**WORK INSTRUCTION**
Write out the data once more, exactly as it reads.
GIVEN INFORMATION: Begin
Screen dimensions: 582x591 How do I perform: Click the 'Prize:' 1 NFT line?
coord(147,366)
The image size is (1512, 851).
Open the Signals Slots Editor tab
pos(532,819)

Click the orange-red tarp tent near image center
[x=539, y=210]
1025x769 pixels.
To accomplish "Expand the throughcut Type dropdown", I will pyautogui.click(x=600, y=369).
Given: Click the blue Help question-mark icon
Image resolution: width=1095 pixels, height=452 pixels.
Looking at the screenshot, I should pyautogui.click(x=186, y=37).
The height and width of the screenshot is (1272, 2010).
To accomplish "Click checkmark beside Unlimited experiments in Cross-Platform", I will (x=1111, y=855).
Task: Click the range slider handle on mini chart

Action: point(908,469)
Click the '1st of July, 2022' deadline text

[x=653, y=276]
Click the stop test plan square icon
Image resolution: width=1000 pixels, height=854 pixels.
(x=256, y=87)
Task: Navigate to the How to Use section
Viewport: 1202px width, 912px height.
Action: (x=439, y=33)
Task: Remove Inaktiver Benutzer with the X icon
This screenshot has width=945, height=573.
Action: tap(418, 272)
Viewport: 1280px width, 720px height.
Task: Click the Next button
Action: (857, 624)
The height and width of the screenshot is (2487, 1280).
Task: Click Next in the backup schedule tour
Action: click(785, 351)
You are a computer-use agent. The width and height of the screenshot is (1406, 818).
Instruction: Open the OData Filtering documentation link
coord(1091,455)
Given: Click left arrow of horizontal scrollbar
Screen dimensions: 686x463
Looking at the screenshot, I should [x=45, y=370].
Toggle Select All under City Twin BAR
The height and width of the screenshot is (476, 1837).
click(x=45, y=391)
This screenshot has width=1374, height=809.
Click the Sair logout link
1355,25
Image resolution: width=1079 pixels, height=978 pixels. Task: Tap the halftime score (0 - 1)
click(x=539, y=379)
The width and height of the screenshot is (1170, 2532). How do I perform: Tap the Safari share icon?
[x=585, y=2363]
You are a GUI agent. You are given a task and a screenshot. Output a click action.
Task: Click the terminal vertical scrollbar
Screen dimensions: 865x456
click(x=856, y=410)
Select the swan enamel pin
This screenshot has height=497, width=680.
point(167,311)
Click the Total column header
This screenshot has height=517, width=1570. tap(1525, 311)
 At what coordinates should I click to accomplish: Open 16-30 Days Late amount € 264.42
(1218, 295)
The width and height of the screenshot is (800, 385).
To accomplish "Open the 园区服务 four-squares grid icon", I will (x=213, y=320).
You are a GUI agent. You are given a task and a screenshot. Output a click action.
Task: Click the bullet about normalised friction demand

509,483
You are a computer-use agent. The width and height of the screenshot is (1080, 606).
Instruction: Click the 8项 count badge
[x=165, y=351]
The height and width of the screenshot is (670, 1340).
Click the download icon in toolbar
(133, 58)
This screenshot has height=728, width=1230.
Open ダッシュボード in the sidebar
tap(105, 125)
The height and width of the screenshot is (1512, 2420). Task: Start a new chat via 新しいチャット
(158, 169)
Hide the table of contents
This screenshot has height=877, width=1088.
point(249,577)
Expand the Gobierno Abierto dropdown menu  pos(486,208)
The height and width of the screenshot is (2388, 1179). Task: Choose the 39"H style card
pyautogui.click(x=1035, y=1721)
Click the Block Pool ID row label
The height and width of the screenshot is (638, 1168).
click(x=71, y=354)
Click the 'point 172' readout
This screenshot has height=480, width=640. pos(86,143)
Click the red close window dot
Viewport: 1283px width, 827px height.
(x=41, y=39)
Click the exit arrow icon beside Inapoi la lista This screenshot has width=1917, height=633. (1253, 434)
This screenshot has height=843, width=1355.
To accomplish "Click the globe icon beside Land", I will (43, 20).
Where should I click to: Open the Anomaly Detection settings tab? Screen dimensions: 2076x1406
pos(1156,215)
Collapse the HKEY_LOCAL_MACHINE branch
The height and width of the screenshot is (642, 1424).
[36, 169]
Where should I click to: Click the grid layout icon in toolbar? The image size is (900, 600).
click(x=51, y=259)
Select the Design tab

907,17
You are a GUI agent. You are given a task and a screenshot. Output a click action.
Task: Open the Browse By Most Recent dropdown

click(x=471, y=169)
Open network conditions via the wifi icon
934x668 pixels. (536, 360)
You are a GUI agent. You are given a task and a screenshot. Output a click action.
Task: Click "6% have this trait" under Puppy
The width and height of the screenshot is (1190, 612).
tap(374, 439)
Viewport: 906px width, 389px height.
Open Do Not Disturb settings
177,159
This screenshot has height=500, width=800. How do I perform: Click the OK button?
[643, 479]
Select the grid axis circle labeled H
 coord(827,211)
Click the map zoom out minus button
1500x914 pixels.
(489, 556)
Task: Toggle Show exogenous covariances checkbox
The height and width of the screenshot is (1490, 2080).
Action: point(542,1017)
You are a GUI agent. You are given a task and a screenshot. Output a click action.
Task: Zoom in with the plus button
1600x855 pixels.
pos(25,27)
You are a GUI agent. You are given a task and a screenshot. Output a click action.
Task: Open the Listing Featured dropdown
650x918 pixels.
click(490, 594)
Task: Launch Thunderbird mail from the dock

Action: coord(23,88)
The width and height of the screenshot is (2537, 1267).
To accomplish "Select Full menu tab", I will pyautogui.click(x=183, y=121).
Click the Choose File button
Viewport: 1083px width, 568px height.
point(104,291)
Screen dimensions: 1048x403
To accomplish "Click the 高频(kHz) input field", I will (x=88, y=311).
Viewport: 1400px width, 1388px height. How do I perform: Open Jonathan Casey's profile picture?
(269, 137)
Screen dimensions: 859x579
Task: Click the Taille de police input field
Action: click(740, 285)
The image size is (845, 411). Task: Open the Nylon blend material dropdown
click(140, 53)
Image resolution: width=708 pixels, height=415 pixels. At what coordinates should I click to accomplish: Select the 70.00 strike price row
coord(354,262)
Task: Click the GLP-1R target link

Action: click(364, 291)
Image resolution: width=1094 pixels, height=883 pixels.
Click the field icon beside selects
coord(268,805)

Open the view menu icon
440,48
GIVEN INFORMATION: End
**ANSWER TO THE PROBLEM**
Screen dimensions: 582x591 How do I perform: Click the 'Prize:' 1 NFT line?
coord(147,366)
The image size is (1512, 851).
Open the Signals Slots Editor tab
pos(532,819)

Click the orange-red tarp tent near image center
[x=539, y=210]
1025x769 pixels.
To accomplish "Expand the throughcut Type dropdown", I will pyautogui.click(x=600, y=369).
Given: Click the blue Help question-mark icon
Image resolution: width=1095 pixels, height=452 pixels.
Looking at the screenshot, I should pyautogui.click(x=186, y=37).
The height and width of the screenshot is (1272, 2010).
To accomplish "Click checkmark beside Unlimited experiments in Cross-Platform", I will (x=1111, y=855).
Task: Click the range slider handle on mini chart

Action: point(908,469)
Click the '1st of July, 2022' deadline text

[x=653, y=276]
Click the stop test plan square icon
Image resolution: width=1000 pixels, height=854 pixels.
(x=256, y=87)
Task: Navigate to the How to Use section
Viewport: 1202px width, 912px height.
Action: (x=439, y=33)
Task: Remove Inaktiver Benutzer with the X icon
This screenshot has width=945, height=573.
Action: tap(418, 272)
Viewport: 1280px width, 720px height.
Task: Click the Next button
Action: (857, 624)
The height and width of the screenshot is (2487, 1280).
Task: Click Next in the backup schedule tour
Action: click(785, 351)
You are a computer-use agent. The width and height of the screenshot is (1406, 818).
Instruction: Open the OData Filtering documentation link
coord(1091,455)
Given: Click left arrow of horizontal scrollbar
Screen dimensions: 686x463
Looking at the screenshot, I should [x=45, y=370].
Toggle Select All under City Twin BAR
The height and width of the screenshot is (476, 1837).
click(x=45, y=391)
This screenshot has width=1374, height=809.
Click the Sair logout link
1355,25
Image resolution: width=1079 pixels, height=978 pixels. Task: Tap the halftime score (0 - 1)
click(x=539, y=379)
The width and height of the screenshot is (1170, 2532). How do I perform: Tap the Safari share icon?
[x=585, y=2363]
You are a GUI agent. You are given a task and a screenshot. Output a click action.
Task: Click the terminal vertical scrollbar
Screen dimensions: 865x456
click(x=856, y=410)
Select the swan enamel pin
This screenshot has height=497, width=680.
point(167,311)
Click the Total column header
This screenshot has height=517, width=1570. tap(1525, 311)
 At what coordinates should I click to accomplish: Open 16-30 Days Late amount € 264.42
(1218, 295)
The width and height of the screenshot is (800, 385).
To accomplish "Open the 园区服务 four-squares grid icon", I will (x=213, y=320).
You are a GUI agent. You are given a task and a screenshot. Output a click action.
Task: Click the bullet about normalised friction demand

509,483
You are a computer-use agent. The width and height of the screenshot is (1080, 606).
Instruction: Click the 8项 count badge
[x=165, y=351]
The height and width of the screenshot is (670, 1340).
Click the download icon in toolbar
(133, 58)
This screenshot has height=728, width=1230.
Open ダッシュボード in the sidebar
tap(105, 125)
The height and width of the screenshot is (1512, 2420). Task: Start a new chat via 新しいチャット
(158, 169)
Hide the table of contents
This screenshot has height=877, width=1088.
point(249,577)
Expand the Gobierno Abierto dropdown menu  pos(486,208)
The height and width of the screenshot is (2388, 1179). Task: Choose the 39"H style card
pyautogui.click(x=1035, y=1721)
Click the Block Pool ID row label
The height and width of the screenshot is (638, 1168).
click(x=71, y=354)
Click the 'point 172' readout
This screenshot has height=480, width=640. pos(86,143)
Click the red close window dot
Viewport: 1283px width, 827px height.
(x=41, y=39)
Click the exit arrow icon beside Inapoi la lista This screenshot has width=1917, height=633. (1253, 434)
This screenshot has height=843, width=1355.
To accomplish "Click the globe icon beside Land", I will (43, 20).
Where should I click to: Open the Anomaly Detection settings tab? Screen dimensions: 2076x1406
pos(1156,215)
Collapse the HKEY_LOCAL_MACHINE branch
The height and width of the screenshot is (642, 1424).
[36, 169]
Where should I click to: Click the grid layout icon in toolbar? The image size is (900, 600).
click(x=51, y=259)
Select the Design tab

907,17
You are a GUI agent. You are given a task and a screenshot. Output a click action.
Task: Open the Browse By Most Recent dropdown

click(x=471, y=169)
Open network conditions via the wifi icon
934x668 pixels. (536, 360)
You are a GUI agent. You are given a task and a screenshot. Output a click action.
Task: Click "6% have this trait" under Puppy
The width and height of the screenshot is (1190, 612).
tap(374, 439)
Viewport: 906px width, 389px height.
Open Do Not Disturb settings
177,159
This screenshot has height=500, width=800. How do I perform: Click the OK button?
[643, 479]
Select the grid axis circle labeled H
 coord(827,211)
Click the map zoom out minus button
1500x914 pixels.
(489, 556)
Task: Toggle Show exogenous covariances checkbox
The height and width of the screenshot is (1490, 2080).
Action: point(542,1017)
You are a GUI agent. You are given a task and a screenshot. Output a click action.
Task: Zoom in with the plus button
1600x855 pixels.
pos(25,27)
You are a GUI agent. You are given a task and a screenshot. Output a click action.
Task: Open the Listing Featured dropdown
650x918 pixels.
click(490, 594)
Task: Launch Thunderbird mail from the dock

Action: coord(23,88)
The width and height of the screenshot is (2537, 1267).
To accomplish "Select Full menu tab", I will pyautogui.click(x=183, y=121).
Click the Choose File button
Viewport: 1083px width, 568px height.
point(104,291)
Screen dimensions: 1048x403
To accomplish "Click the 高频(kHz) input field", I will (x=88, y=311).
Viewport: 1400px width, 1388px height. How do I perform: Open Jonathan Casey's profile picture?
(269, 137)
Screen dimensions: 859x579
Task: Click the Taille de police input field
Action: click(740, 285)
The image size is (845, 411). Task: Open the Nylon blend material dropdown
click(140, 53)
Image resolution: width=708 pixels, height=415 pixels. At what coordinates should I click to accomplish: Select the 70.00 strike price row
coord(354,262)
Task: Click the GLP-1R target link

Action: click(364, 291)
Image resolution: width=1094 pixels, height=883 pixels.
Click the field icon beside selects
coord(268,805)

Open the view menu icon
440,48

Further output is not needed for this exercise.